Other treatments include anti-seizure medication and corticosteroids. Your doctor will also determine if you need imaging tests to examine the brain. You may have a computed tomography (CT) scan, which uses computer software to produce cross-sectional images of your skull. These imaging tests will allow your surgeon to search for swelling and bleeding.

Chronic subdural hematoma is a type of subdural hematoma that occurs when you have had a head injury several times. This type of hematoma is more common in older people. You may not remember the accident, but you can still have symptoms such as seizures, dizziness, and personality changes.

A subdural hematoma can be caused by a minor head injury, but can also be a symptom of a more serious condition. If you have a severe head injury, you should be taken to the hospital immediately for evaluation. If your head injury is a minor one, you may be able to regain full brain function without the need for surgical intervention.

Depending on the type of subdural hematoma, you may need to avoid strenuous activities. If you have a mild hematoma, you can usually wait a few days and see how your body responds. However, if you have a larger hematoma, you may have to undergo decompression surgery. This can be a life-saving procedure.

Health Sources:

Health A to Z. (n.d.).

U.S. National Library of Medicine. (n.d.).

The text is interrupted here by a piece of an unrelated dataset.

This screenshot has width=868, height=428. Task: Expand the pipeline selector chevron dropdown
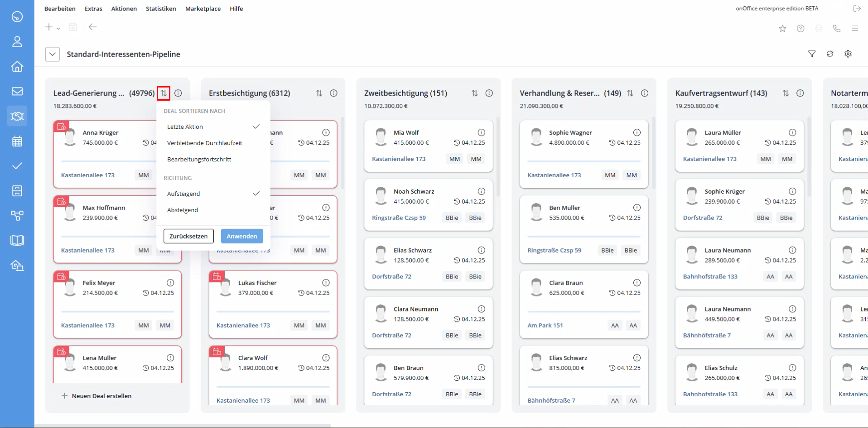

Directory Health Topics. (n.d.).

Health A-Z. (2022, April 26). Verywell Health.

Harvard Health. (2015, November 17). Health A to Z.

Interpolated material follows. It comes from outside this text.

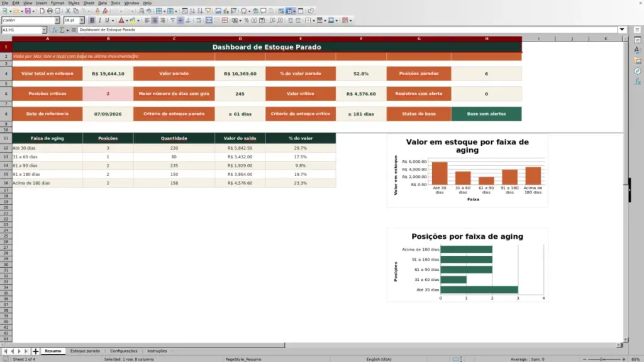Expand the font size dropdown
This screenshot has height=362, width=644.
click(82, 20)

Health Conditions A-Z Sitemap. (n.d.).

Susan Silverman

Susan Silverman

Susan Silverman is a Healthy Home Remedies Writer for Home Remedy Lifestyle! With over 10 years of experience, I've helped countless people find natural solutions to their health problems. At Home Remedy Lifestyle, we believe that knowledge is power. I am dedicated to providing our readers with trustworthy, evidence-based information about home remedies and natural medical treatments. I love finding creative ways to live a healthy and holistic lifestyle on a budget! It is my hope to empower our readers to take control of their health!